Information given >>
==*==

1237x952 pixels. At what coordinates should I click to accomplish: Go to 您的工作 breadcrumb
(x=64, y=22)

==*==

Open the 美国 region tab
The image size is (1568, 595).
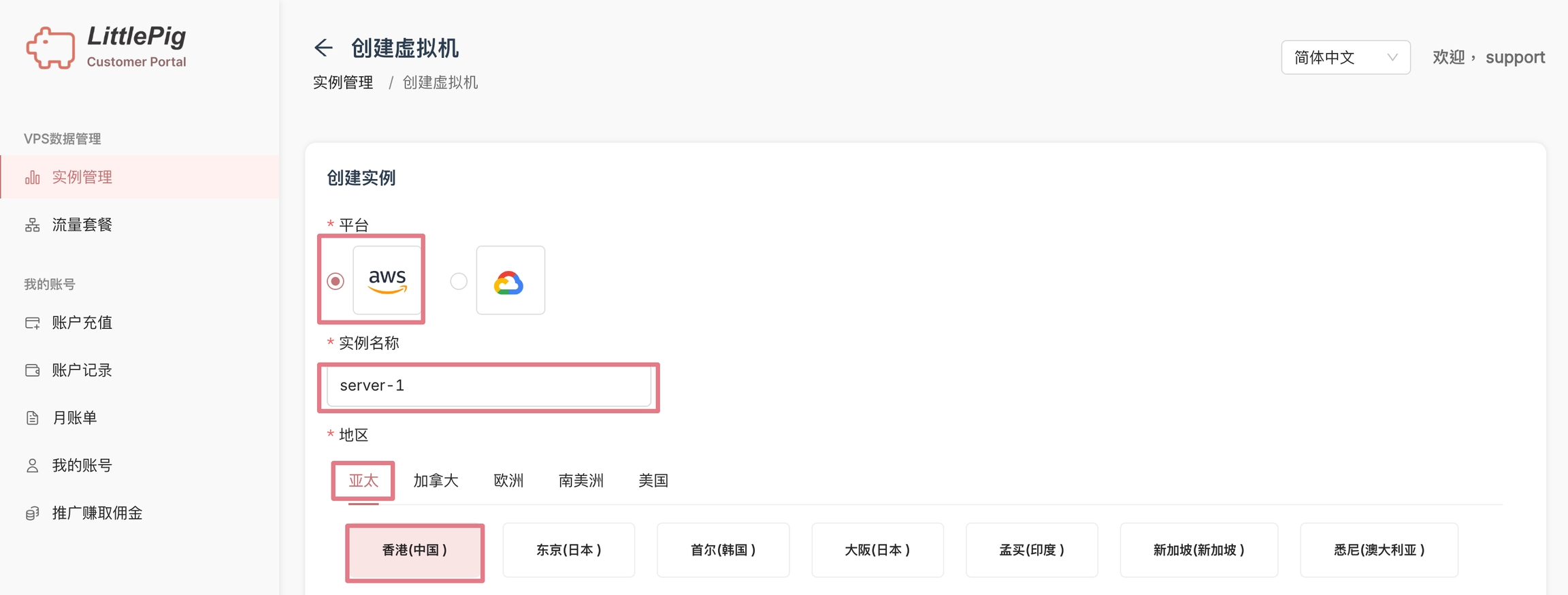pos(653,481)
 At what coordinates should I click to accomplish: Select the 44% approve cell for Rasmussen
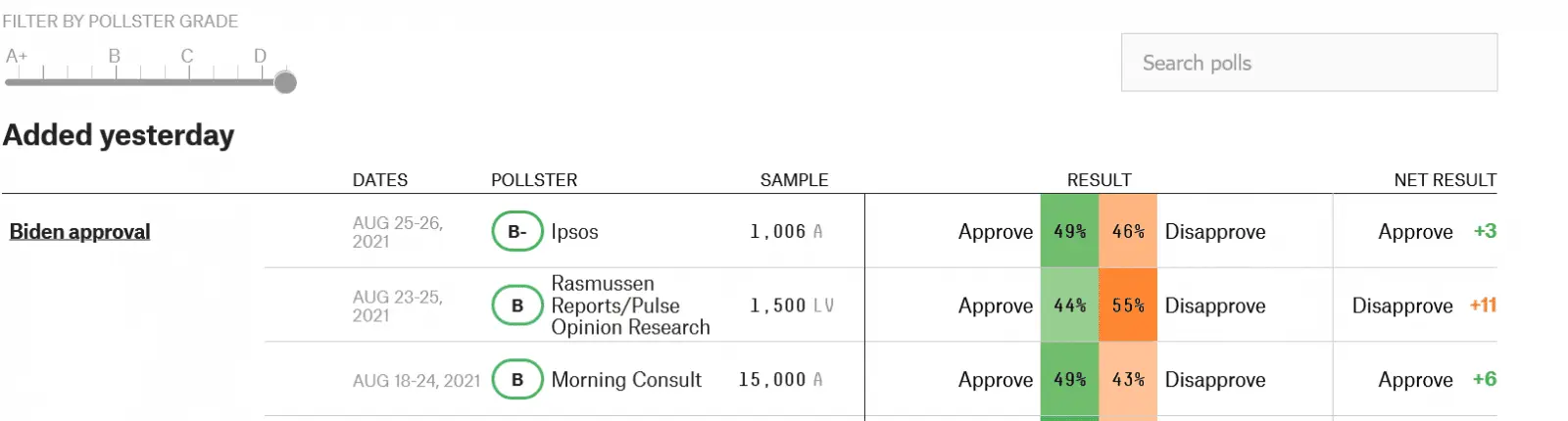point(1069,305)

==*==

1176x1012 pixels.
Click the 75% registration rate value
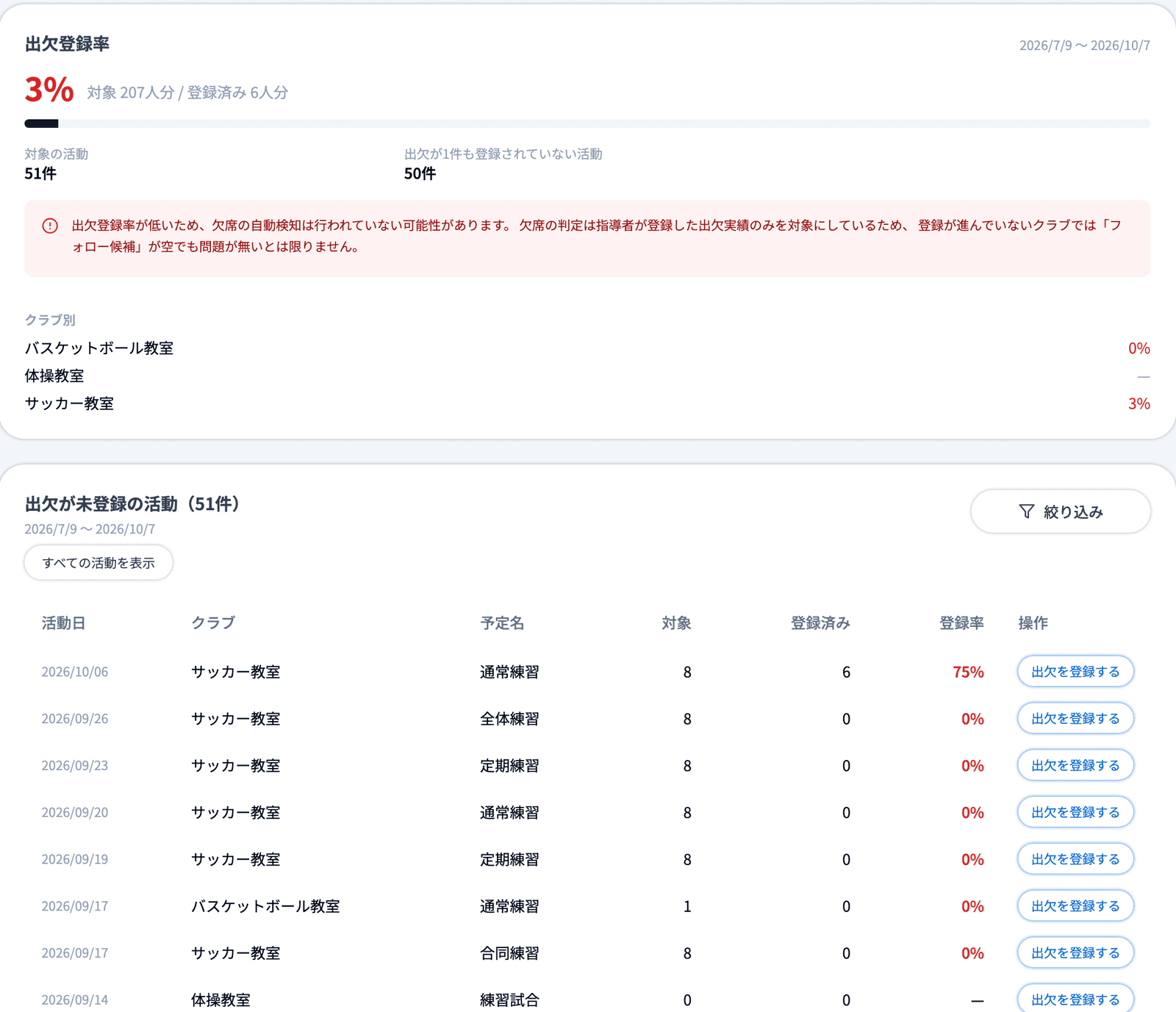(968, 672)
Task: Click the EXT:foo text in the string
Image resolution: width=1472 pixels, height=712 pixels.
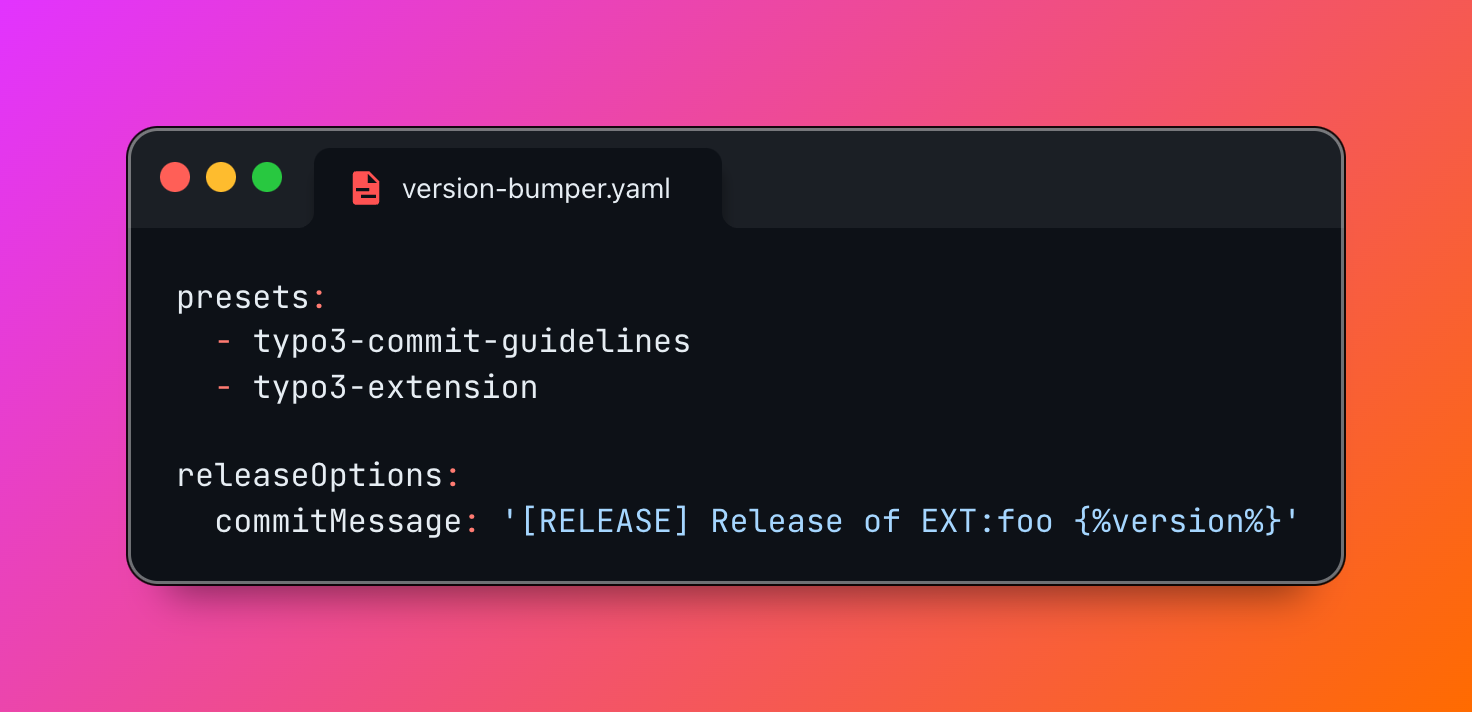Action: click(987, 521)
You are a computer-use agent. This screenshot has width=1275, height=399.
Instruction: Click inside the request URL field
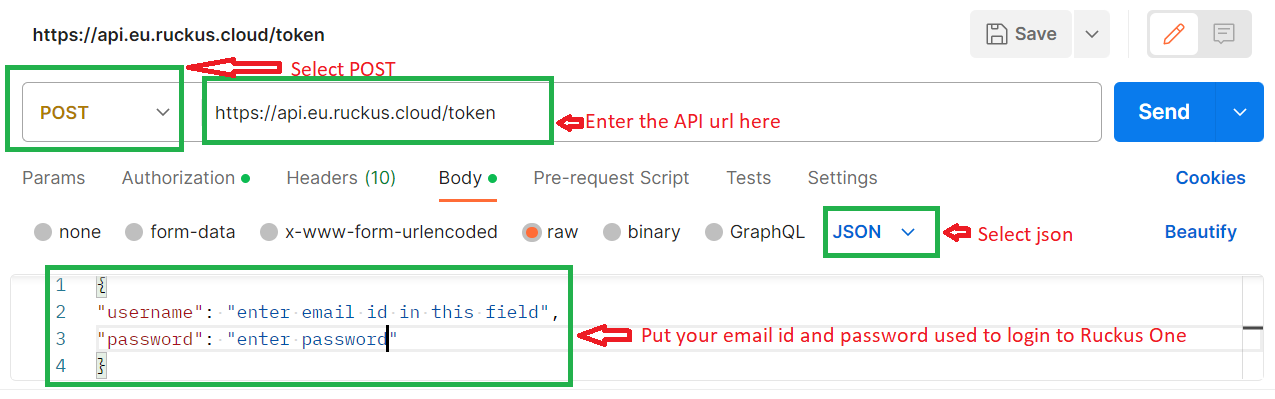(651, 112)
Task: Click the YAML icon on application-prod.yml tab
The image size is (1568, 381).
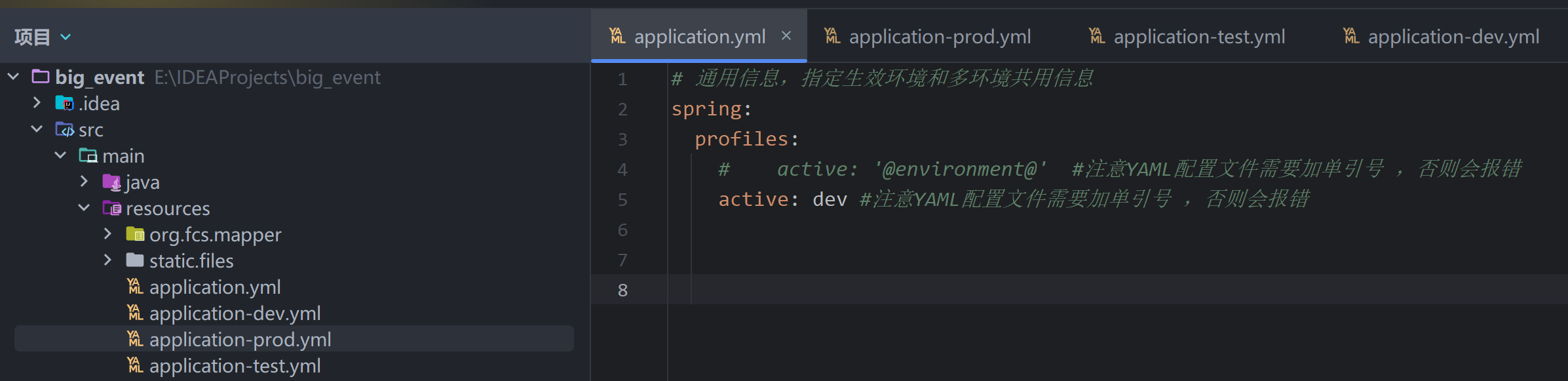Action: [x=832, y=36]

==*==

What you are asked to do >> Tally, in the data above, the lines where the word "Task" occurs, and give the figure alone.

Written response >> 2